Scritto da Silvia Buda il 20.05.2015

E’ di pochi giorni fa la notizia della scoperta ad opera del telescopio spaziale Hubble di un alone gigante attorno alla galassia di Andromeda, anche nota come M31. Si tratta di un immenso alone di gas che si estende nello spazio per un milione di anni luce all’incirca, e che si trova attorno alla galassia di Andromeda. Questo immenso alone arriva a raggiungere circa metà della distanza che separa Andromeda dalla nostra Galassia, la Via Lattea. La galassia di Andromeda che, si trova a una distanza di circa 2,5 milioni di anni luce, è l’oggetto più lontano visibile a occhio nudo e proprio in base a questo nuovo studio, si è calcolato che il suo alone è circa sei volte più esteso e mille volte più massiccio di quanto si fosse considerato in precedenza.

Andromeda

Galassia di Andromeda

Lo studio, pubblicato su Astrophysical Journal e che rientra nel programma Hubble Cosmic Origins Spectrograph (COS)-Halos, è stato coordinato da Nicolas Lehner della University of Notre Dame di South Bend nell’ Indiana, USA. Egli ha, infatti, affermato quanto segue “Gli aloni possono essere considerati le atmosfere delle galassie e le loro proprietà controllano la velocità con cui si formano le stelle”.
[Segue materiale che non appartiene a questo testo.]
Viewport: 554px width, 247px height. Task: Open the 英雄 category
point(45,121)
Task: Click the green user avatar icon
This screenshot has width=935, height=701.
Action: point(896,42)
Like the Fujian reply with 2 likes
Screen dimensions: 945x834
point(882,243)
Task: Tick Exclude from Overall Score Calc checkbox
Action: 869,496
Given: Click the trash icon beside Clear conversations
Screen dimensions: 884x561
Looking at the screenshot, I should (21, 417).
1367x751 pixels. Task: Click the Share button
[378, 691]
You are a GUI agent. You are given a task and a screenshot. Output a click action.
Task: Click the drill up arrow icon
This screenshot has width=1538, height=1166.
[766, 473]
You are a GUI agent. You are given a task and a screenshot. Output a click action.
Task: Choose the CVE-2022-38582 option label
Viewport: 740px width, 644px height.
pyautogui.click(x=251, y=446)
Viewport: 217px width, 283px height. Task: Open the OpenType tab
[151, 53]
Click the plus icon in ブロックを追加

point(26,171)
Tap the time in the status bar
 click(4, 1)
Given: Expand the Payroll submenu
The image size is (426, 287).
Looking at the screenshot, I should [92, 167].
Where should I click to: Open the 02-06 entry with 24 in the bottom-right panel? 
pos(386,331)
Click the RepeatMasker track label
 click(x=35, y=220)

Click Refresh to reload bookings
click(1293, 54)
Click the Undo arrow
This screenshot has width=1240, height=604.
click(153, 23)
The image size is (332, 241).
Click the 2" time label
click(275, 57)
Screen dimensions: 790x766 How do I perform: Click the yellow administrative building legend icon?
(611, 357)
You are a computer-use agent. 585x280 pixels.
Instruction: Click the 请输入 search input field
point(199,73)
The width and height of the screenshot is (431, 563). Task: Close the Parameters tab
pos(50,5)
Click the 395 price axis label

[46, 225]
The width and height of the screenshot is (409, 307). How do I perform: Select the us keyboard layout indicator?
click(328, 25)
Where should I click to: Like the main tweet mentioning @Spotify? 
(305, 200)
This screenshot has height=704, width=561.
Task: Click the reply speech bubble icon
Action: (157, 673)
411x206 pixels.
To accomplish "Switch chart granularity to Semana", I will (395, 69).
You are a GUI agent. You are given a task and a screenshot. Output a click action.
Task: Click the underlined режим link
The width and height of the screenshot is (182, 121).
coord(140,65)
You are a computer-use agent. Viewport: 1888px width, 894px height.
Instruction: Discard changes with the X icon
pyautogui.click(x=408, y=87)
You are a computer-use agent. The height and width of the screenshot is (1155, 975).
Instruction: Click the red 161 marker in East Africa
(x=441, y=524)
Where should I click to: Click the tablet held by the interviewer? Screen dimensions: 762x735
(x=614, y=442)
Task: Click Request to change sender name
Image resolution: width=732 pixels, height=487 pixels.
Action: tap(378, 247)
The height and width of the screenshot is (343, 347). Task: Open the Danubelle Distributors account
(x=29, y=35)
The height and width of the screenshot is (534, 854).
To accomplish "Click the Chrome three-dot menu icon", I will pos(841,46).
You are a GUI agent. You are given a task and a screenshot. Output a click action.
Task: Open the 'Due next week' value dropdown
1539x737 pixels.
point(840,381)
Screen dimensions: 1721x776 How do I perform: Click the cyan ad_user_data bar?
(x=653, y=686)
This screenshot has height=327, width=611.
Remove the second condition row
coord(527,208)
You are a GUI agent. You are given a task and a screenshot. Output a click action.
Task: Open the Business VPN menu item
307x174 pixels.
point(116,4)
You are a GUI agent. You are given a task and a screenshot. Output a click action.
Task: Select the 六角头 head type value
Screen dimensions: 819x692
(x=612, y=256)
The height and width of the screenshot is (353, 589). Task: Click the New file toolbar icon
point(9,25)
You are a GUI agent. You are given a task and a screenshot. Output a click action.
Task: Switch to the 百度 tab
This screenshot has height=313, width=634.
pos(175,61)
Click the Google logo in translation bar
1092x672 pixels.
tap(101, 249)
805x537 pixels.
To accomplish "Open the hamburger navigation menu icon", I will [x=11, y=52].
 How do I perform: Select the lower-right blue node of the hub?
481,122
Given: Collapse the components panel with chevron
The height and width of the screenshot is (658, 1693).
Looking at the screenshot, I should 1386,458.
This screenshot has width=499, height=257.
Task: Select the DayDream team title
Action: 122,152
Christopher Howk, sempre della University of Notre Dame ha poi aggiunto che: “Quando la luce dei quasar viaggia verso Hubble, il gas dell’alone ne assorbe una parte e rende il quasar un pò meno luminoso solo per una piccola gamma di lunghezze d’onda. Misurando questa diminuzione di luminosità, possiamo dire quanto gas dell’alone di M31 c’è tra noi e il quasar”.

Per effettuare lo studio, il team di ricercatori ha analizzato le variazioni della luce di oggetti molto lontani e molto luminosi che attraversa i gas di questo alone, e per fare ciò so stati utilizzati 18 quasar. I quasar sono delle galassie, o meglio dei nuclei galattici, molto luminosi e distanti dal pianeta Terra, che si trovano al di là di Andromeda. I ricercatori hanno utilizzato la capacità particolare del telescopio Hubble di studiare la luce ultravioletta che proviene proprio dai quasar e che essendo assorbita dall’atmosfera terrestre, renderebbe davvero molto difficile la sua osservazione con un normale telescopio.

La cosa più straordinaria della ricerca effettuata da Nicolas Lehner e dal suo team è che mai prima d’ora si era osservato un alone luminoso così ampio, come quello attorno ad una galassia vicina come Andromeda. La vicinanza di Andromeda e le enormi dimensioni del suo alone hanno non solo consentito un campionamento con diversi quasar presenti sullo sfondo ma hanno anche permesso una migliore mappatura della sue dimensioni e della sua struttura.

Di sicuro, questa interessante e importantissima scoperta potrà essere di grande aiuto nello studio dell’evoluzione e della struttura delle spirali giganti, quei tipi più comuni di galassie che abitano il nostro Universo.